Últimas

Un escenario de desolación

El colegio de las Hermanitas de Santa Teresa albergaba 150 alumnos. Las religiosas lograron rescatar sólo a 30.

haiti_grande

En el extremo de una barriada mísera de una colina de Puerto Príncipe, el colegio de las Hermanitas de Santa Teresa es un espacio de desolación, con cientos de cadáveres de niños bajo los escombros y sin nada para los supervivientes.

Como era por la tarde, el martes pasado los mayores no tenían clase. Casi todos se salvaron. Pero los más pequeños quedaron atrapados entre el hormigón del colegio, destrozado por el terremoto. Unos 150 alumnos de entre seis y quince años, dicen las monjas.

Durante dos días, con las manos como única herramienta, las religiosas lograron rescatar un centenar de heridos, pero sin medios, sin auxilio y con la ruta bloqueada por los escombros, no pudieron darles atención médica ni evacuarlos lo bastante rápidamente, y unos 30 niños rescatados murieron.

“Pusimos a los muertos y a los vivos en aquella terraza, los padres se llevaron los muertos en los brazos y transportaron los heridos en puertas transformadas en camillas improvisadas” por las sinuosas e insalubres callejuelas de la barriada de Carrefour, cuenta la hermana Gisèle Chaperon.

Nadie a venido desde entonces al colegio de Santa Teresa del Niño Jesús, en el que siguen unas sesenta personas, incluyendo niños minusválidos. Ni socorristas para salvar a eventuales supervivientes bloqueados bajo los escombros o retirar cadáveres, ni ayuda médica ni alimentaria.

“Sin material adecuado no podemos sacar a los cadáveres de los escombros. No tenemos nada, ni agua ni comida”, dice Barbara Wander, misionera norteamericana de 65 años.

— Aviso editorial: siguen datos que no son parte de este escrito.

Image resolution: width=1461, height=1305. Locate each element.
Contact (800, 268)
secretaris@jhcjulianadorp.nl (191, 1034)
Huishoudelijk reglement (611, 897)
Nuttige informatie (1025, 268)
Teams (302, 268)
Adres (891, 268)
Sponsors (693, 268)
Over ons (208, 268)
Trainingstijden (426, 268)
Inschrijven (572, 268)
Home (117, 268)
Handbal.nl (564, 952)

Y los saqueadores acechan. “Hubo saqueos desde el primer día. Por la noche, hombres armados vienen diciendo que es para protegernos, pero son ladrones. Tenemos miedo”, agrega.

Las monjas pidieron ayuda, en vano, a los servicios de vialidad y a la policía. La iglesia, cuya jerarquía fue diezmada, tampoco pudo hacer nada.

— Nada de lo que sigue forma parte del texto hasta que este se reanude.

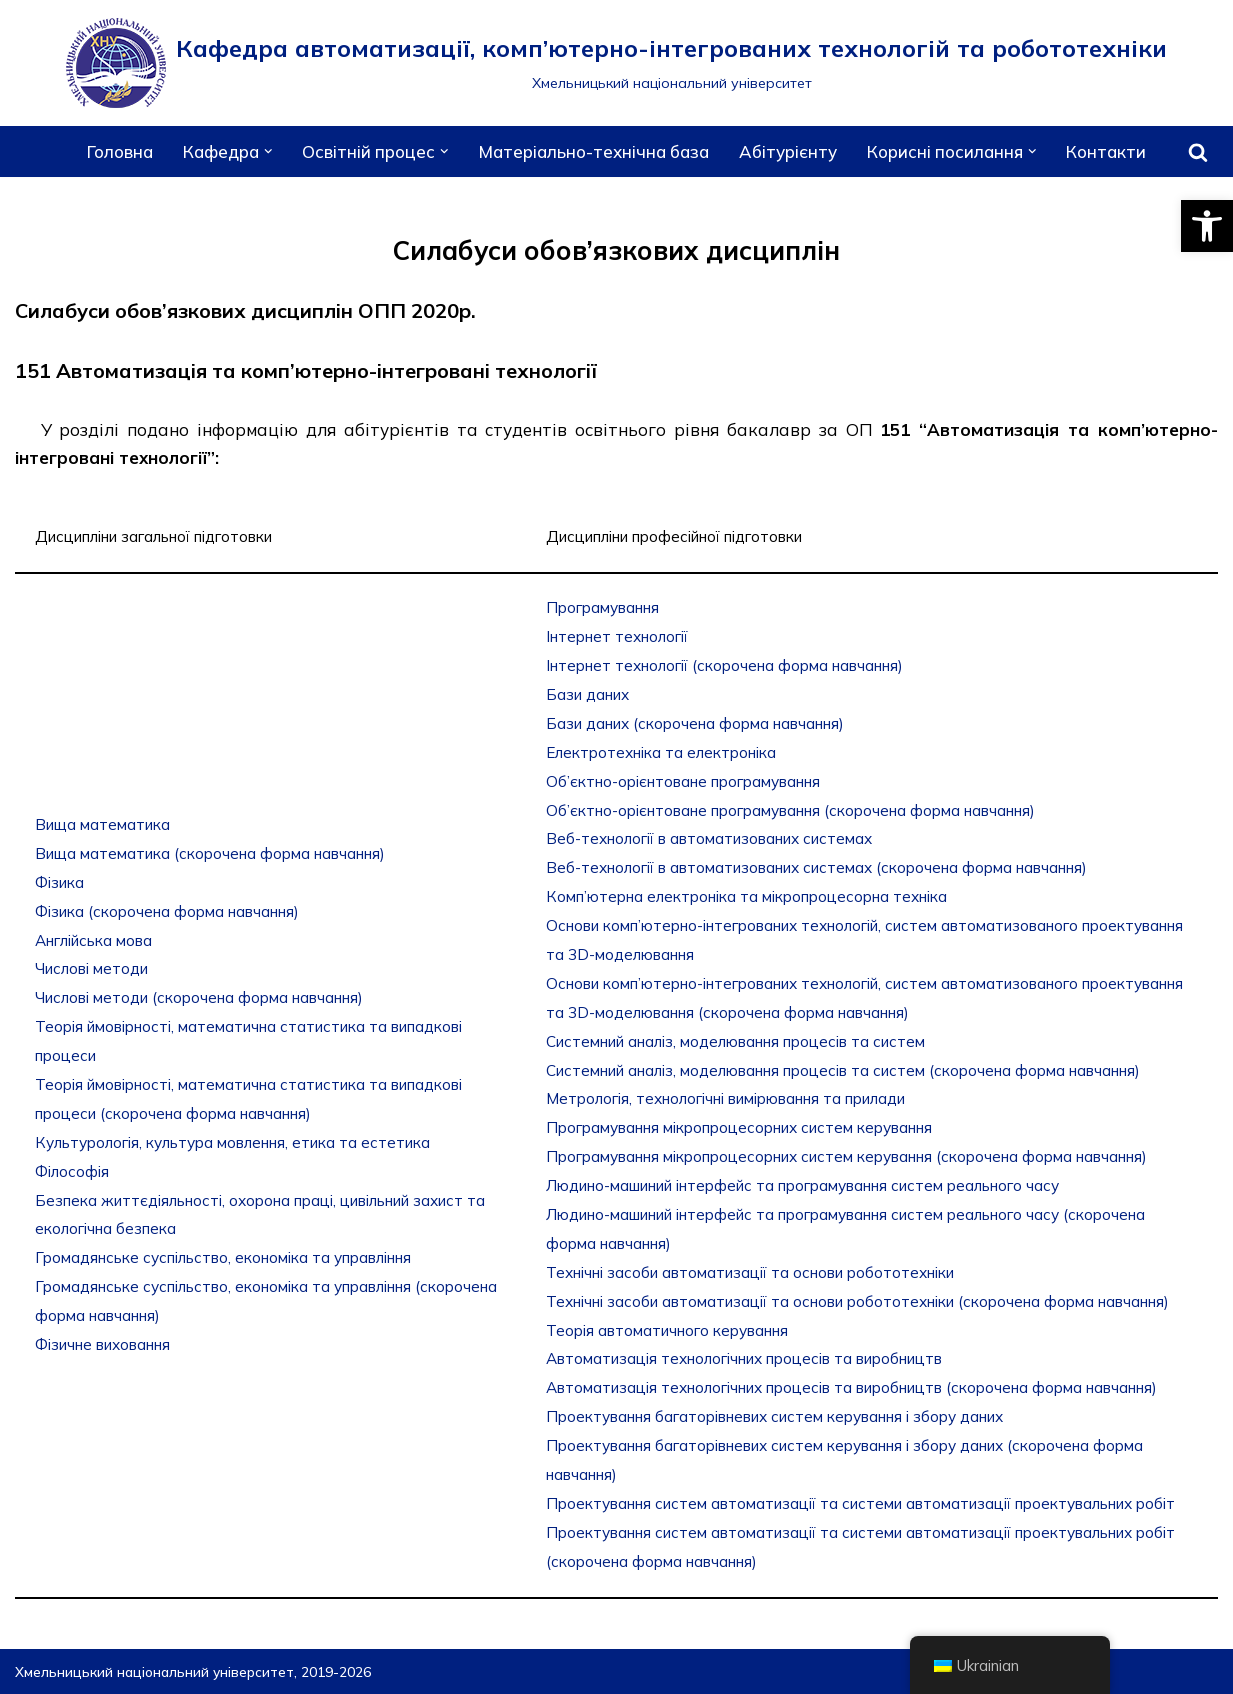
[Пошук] (1198, 152)
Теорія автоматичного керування (667, 1330)
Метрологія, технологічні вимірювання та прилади (725, 1098)
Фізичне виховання (102, 1344)
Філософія (72, 1171)
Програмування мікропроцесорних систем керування (739, 1127)
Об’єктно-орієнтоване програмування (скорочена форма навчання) (790, 810)
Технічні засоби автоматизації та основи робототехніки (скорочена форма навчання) (857, 1301)
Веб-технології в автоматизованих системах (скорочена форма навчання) (816, 867)
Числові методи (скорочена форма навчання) (199, 997)
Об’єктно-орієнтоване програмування (683, 781)
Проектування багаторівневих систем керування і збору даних (774, 1416)
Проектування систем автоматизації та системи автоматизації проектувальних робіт (860, 1503)
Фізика (59, 882)
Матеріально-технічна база (594, 151)
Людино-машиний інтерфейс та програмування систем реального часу (802, 1185)
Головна (120, 151)
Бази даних (587, 694)
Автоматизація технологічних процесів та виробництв (744, 1358)
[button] (1207, 226)
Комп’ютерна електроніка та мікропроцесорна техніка (746, 896)
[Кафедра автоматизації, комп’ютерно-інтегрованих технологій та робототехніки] (616, 63)
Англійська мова (93, 940)
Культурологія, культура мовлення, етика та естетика (232, 1142)
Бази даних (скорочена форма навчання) (695, 723)
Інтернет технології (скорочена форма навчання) (724, 665)
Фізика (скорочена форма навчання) (167, 911)
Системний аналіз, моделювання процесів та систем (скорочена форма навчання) (843, 1070)
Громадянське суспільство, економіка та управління (223, 1257)
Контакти (1106, 151)
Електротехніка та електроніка (661, 752)
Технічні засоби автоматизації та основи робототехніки (750, 1272)
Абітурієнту (788, 151)
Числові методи (91, 968)
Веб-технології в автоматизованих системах (709, 838)
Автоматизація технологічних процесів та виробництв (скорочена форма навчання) (851, 1387)
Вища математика (102, 824)
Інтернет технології (617, 636)
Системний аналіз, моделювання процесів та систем (735, 1041)
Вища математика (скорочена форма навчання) (210, 853)
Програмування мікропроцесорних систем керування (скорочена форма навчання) (846, 1156)
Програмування (602, 607)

“Los servicios del gobierno están ocupados en otra parte. Comprenda, aquí estamos lejos de todo”, dice con voz suave la hermana Gisèle.

Finalmente, son sólo las familias pobrísimas de la villa miseria las que las ayudan. Una les trae unas bananas, otra naranjas.

Antes lo habitual era lo contrario, era la comunidad de Santa Teresa la que se ocupaba de esas familias. En su colegio, las monjas no se dedicaban solamente a dar clases a los niños de la zona. También los cuidaban, les daban atención médica y, sobre todo, los alimentaban. “Los niños decían: cuando no hay colegio, no hay que comer. Ahora, los supervivientes no comen”, prosigue la religiosa.

Sor Gisèle, que pasó varias horas sepultada baja los escombros, trata de mirar hacia el futuro pese a todo. Dice que quisiera por los menos tiendas de campaña par reanudar las clases, para reanudar la vida.

Después la tristeza vuelve a apoderarse de ella. “Cada día es la pena. No hemos encontrado a Rosena, que pasó diez años con nosotras, quería dedicarse a la costura y tomar cursos de pastelería para ayudar a su mamá. No encontramos a Cyrilla, que quería ser enfermera…”.

En un rincón, sentados en corro, un grupo de niños minusválidos se arrebujan alrededor de una monja. Entre los escombros se ven libros, cuadernos, hojas.